▶ **Data extract**
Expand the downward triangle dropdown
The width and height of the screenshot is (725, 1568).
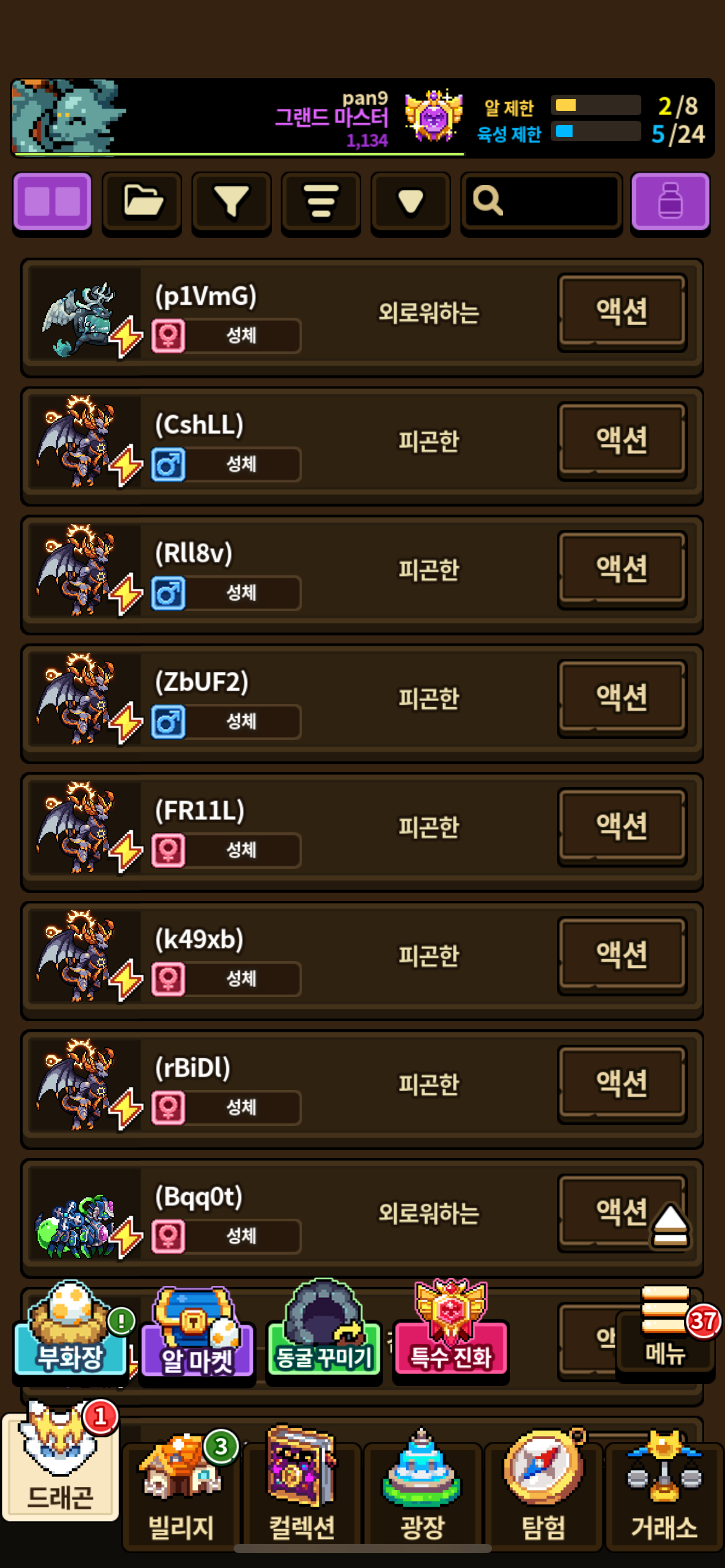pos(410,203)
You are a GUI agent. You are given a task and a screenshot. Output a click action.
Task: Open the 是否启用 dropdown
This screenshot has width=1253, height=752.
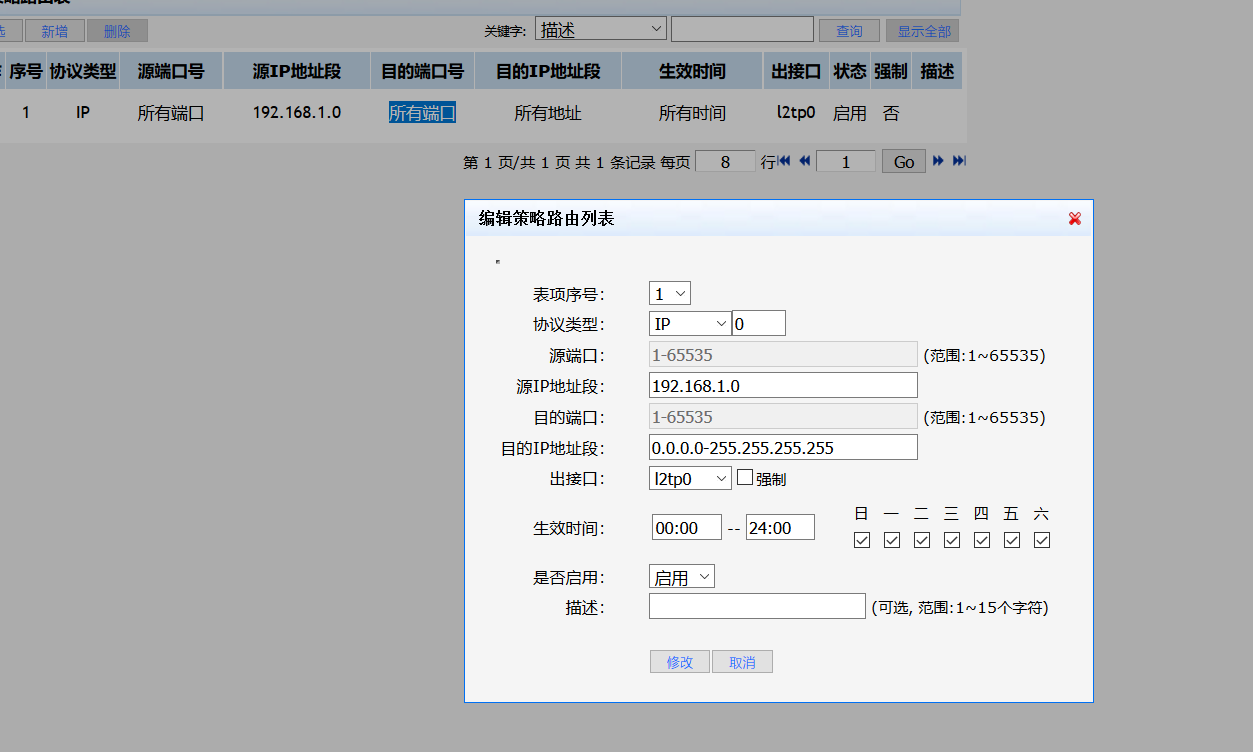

▶ **What this task involves**
Give the entries again without a single change, but with no pictures.

▶ **Answer box**
Expand the downward triangle dropdown
The width and height of the screenshot is (725, 1568).
pos(410,203)
You are a GUI agent. You are given a task and a screenshot. Output a click action.
Task: Open the 是否启用 dropdown
This screenshot has width=1253, height=752.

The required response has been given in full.